Police Department Teams With UMSL to Fight Crime
Earlier today the St. Louis Board of Police Commissioners voted to approve a partnership between the St. Louis Metropolitan Police Department, the Office of the Mayor and the University of Missouri--St. Louis. The partnership is a result of a recent report calling for the city to increase its information infrastructure as a means of fighting crime.
University of Missouri--St. Louis UMSL criminology professor Richard Rosenfeld will soon become a regular presence at police headquarters.

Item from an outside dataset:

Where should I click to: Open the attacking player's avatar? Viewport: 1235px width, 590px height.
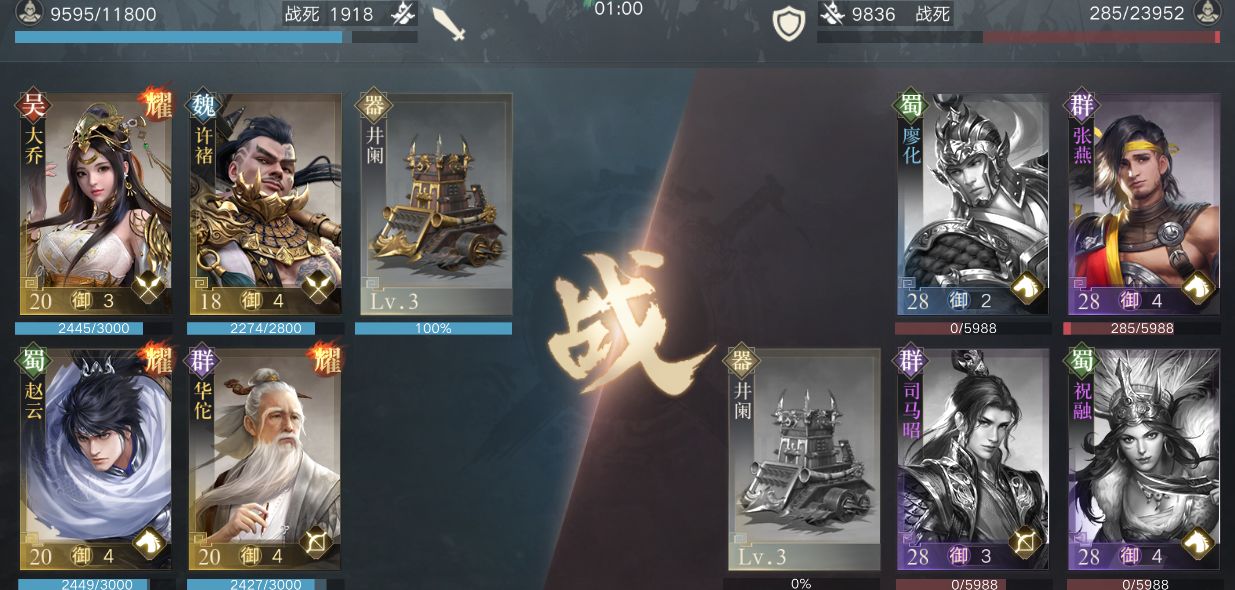[28, 13]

Beginning next month, one UMSL criminologist and one graduate student will assume new work spaces inside police headquarters, where they will use their academic backgrounds to assess new crime-reduction initiatives the police will be launching in the months ahead.
One initiative, for example, uses a systematic hot-spot approach, whereby patrol cars will travel back and forth between areas given a high-crime designation. Officers will spend no more than fifteen minutes at those high-crime sites, and no more than eight minutes away from them, at any given time, which is a method that's seen results in Sacramento, California, according to Police Chief Daniel Isom. The UMSL team will then help the department evaluate whether that practice generates good results here as well.

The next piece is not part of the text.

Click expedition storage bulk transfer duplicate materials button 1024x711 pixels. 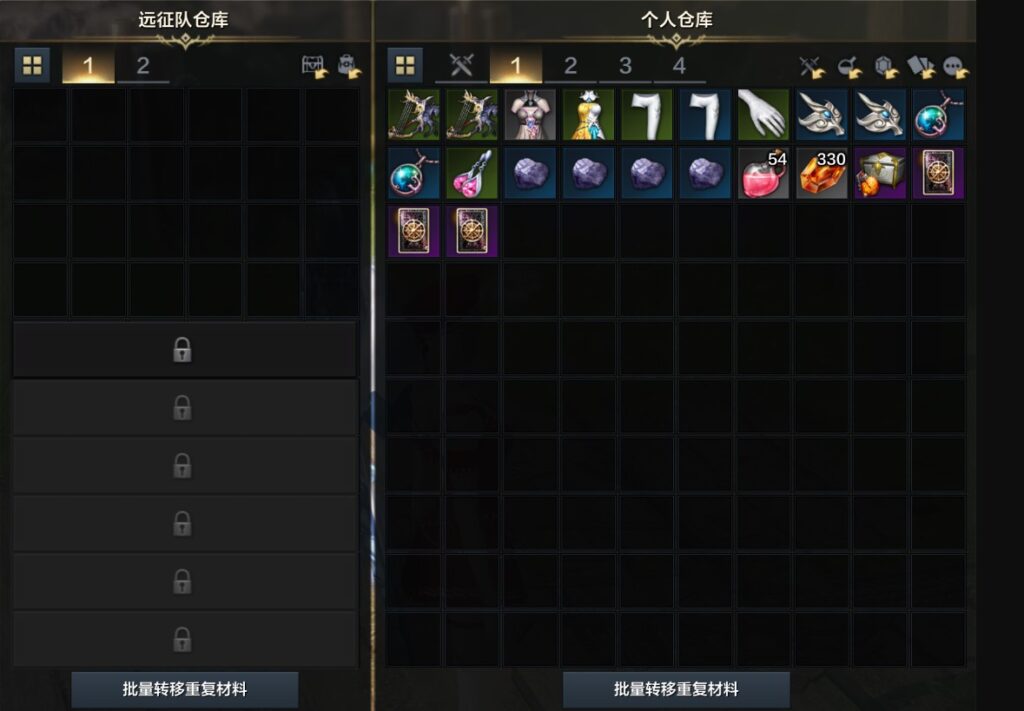[185, 689]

"UMSL gives us added experience," Isom tells Daily RFT. "We have a planning and research unit, but oftentimes we're not able to do the rigorous research that UMSL specializes in."
A second initiative that will be rolled out in the future, says Isom, will take the form of notification meetings between police and unruly groups of residents in targeted neighborhoods. Rather than arresting them all, says the chief, patrol officers will invite the trouble-makers into a meeting room for what Isom calls "a summit," during which police officers will caution the group that they're being watched closely.
The UMSL project is called the St. Louis Public Safety Partnership. In addition to increasing information capacity, it's intended to help reduce recidivism rates, rely more on academic literature, organize the inchoate trappings within the criminal justice system and communicate better with outside city agencies. The mission of the project is based on the many recommendations written in a 60-page report by specialists at IBM back in June. Earlier in the year, St. Louis was one of 100 international cities to win a "IBM Smarter City Challenge Grant," which resulted in a three-week visit by IBM evaluators dead-set on finding holes in the city's police department and developing ways to plug them.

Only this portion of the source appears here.